[Extracted information — start]

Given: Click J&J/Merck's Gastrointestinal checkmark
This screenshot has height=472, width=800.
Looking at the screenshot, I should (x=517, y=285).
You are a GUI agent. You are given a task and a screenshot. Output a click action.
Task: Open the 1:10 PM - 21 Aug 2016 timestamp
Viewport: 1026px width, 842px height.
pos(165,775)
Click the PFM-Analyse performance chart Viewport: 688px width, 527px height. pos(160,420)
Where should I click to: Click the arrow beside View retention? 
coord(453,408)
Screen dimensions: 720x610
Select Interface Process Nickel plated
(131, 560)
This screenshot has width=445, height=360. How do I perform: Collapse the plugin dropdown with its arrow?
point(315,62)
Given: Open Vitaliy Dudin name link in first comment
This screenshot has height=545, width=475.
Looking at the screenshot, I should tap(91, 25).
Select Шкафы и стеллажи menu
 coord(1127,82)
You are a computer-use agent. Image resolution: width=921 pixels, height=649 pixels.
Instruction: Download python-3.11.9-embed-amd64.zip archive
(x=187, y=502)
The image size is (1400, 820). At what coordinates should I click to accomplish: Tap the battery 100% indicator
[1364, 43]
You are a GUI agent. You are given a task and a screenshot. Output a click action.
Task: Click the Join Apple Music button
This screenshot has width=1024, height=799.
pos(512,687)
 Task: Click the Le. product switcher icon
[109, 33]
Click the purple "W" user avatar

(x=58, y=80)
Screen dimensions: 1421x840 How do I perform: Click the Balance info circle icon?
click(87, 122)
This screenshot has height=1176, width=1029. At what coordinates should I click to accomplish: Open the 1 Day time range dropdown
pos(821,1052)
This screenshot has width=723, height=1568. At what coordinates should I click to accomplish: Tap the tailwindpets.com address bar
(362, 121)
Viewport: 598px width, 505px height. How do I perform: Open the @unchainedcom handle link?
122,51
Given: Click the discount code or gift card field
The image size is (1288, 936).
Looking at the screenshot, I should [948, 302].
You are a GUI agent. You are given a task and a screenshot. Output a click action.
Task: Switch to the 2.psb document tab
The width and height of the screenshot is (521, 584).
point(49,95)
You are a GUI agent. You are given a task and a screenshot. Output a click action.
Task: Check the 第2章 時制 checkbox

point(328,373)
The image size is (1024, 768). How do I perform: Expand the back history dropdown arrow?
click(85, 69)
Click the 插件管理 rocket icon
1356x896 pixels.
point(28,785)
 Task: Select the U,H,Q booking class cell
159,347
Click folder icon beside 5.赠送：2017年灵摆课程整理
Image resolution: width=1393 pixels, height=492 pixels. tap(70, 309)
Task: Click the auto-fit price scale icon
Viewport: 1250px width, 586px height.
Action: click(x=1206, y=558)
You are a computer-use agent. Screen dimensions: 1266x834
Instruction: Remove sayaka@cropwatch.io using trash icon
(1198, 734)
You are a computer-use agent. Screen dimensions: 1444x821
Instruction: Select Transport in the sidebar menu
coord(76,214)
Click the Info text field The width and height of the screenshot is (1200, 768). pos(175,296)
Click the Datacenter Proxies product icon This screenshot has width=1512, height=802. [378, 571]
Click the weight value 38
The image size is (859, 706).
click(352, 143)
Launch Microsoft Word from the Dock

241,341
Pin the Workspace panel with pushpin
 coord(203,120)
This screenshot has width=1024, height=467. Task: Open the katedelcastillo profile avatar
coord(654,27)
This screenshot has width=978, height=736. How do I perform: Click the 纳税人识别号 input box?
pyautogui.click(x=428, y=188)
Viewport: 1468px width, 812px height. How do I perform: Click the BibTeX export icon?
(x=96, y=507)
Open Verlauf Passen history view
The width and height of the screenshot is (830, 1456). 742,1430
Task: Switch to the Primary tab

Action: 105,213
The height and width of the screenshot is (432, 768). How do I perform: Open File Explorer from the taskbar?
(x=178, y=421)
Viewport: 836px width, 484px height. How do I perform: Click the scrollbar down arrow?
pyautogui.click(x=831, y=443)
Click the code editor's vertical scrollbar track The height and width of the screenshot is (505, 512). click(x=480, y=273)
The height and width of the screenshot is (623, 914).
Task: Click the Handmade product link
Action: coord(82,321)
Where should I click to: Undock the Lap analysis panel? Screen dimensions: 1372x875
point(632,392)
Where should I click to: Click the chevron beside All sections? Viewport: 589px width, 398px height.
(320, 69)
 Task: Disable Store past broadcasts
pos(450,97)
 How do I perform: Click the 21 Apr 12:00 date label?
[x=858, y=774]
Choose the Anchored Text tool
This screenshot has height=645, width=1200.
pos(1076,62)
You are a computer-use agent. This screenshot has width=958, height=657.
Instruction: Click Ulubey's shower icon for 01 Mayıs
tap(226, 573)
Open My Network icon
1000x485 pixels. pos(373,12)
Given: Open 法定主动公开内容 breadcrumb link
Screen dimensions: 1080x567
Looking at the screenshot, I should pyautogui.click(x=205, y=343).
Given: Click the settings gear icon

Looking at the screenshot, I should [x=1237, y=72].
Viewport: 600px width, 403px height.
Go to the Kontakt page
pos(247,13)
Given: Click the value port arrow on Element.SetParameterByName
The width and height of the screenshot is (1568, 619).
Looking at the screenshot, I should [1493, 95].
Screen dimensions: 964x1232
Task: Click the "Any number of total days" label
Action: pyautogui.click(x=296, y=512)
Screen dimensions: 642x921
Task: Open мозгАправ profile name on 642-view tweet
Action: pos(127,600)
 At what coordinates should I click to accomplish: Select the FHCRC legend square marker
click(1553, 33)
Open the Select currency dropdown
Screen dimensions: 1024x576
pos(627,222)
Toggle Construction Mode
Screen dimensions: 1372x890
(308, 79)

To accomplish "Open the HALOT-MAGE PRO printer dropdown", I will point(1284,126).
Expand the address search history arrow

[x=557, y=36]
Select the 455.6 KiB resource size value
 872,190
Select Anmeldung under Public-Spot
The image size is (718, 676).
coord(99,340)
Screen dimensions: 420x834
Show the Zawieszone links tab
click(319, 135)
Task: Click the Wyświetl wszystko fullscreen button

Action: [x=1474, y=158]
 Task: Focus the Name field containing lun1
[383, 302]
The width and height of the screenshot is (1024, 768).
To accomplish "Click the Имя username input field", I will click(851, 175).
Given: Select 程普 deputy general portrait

[Extracted information — finish]

● **Work task**: If a line above holds the word "computer", copy it.

● **Exercise solution**:
You are a computer-use agent. Image resolution: width=921 pixels, height=649 pixels.
You are a computer-use agent. Screen dimensions: 1266x834
You are a computer-use agent. Screen dimensions: 1444x821
You are a computer-use agent. This screenshot has width=958, height=657.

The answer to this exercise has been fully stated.